**Task input**
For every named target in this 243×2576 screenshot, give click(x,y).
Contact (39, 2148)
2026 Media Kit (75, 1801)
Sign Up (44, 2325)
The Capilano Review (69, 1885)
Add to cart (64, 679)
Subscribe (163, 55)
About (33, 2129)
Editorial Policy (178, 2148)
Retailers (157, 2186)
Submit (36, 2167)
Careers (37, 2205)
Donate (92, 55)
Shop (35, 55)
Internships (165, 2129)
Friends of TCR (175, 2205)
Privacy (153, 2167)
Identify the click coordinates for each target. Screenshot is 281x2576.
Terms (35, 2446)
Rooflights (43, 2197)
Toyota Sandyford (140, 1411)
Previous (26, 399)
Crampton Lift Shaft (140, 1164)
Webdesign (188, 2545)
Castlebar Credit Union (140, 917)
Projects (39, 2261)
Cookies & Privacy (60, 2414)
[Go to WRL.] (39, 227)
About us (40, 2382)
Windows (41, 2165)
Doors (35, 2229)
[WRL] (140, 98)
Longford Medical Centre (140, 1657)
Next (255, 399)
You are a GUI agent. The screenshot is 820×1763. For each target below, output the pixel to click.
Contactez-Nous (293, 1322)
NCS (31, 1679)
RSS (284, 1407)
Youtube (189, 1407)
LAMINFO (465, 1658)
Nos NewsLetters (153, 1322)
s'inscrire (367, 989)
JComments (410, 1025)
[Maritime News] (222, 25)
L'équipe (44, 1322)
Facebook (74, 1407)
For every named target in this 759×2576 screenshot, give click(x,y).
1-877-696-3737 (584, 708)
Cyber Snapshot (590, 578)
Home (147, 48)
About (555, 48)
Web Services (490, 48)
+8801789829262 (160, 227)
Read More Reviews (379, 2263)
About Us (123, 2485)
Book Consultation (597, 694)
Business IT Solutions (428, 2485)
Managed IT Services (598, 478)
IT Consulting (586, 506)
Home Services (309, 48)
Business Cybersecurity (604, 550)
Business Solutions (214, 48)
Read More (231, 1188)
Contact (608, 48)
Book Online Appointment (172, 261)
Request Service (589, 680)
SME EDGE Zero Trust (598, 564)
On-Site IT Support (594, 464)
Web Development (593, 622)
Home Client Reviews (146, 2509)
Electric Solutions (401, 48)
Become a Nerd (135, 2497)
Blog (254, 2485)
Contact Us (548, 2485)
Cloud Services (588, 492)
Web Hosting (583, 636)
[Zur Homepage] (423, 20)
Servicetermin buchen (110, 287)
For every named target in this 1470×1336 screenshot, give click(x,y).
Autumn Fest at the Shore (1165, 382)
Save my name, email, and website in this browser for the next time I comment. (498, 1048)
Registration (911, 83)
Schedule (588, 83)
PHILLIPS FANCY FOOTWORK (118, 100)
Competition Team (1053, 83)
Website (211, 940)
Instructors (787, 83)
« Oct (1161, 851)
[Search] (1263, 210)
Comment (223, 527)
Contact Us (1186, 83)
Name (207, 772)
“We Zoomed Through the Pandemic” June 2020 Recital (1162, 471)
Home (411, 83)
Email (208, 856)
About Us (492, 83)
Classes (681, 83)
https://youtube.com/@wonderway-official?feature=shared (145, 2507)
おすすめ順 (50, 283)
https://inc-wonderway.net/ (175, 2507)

**To do**
Where the string "every" occurs in a line of the listing, copy the line.

**Task output**
For every named target in this 243×2576 screenshot, give click(x,y).
For every named target in this 759×2576 screenshot, give click(x,y).
For every named target in this 1470×1336 screenshot, give click(x,y).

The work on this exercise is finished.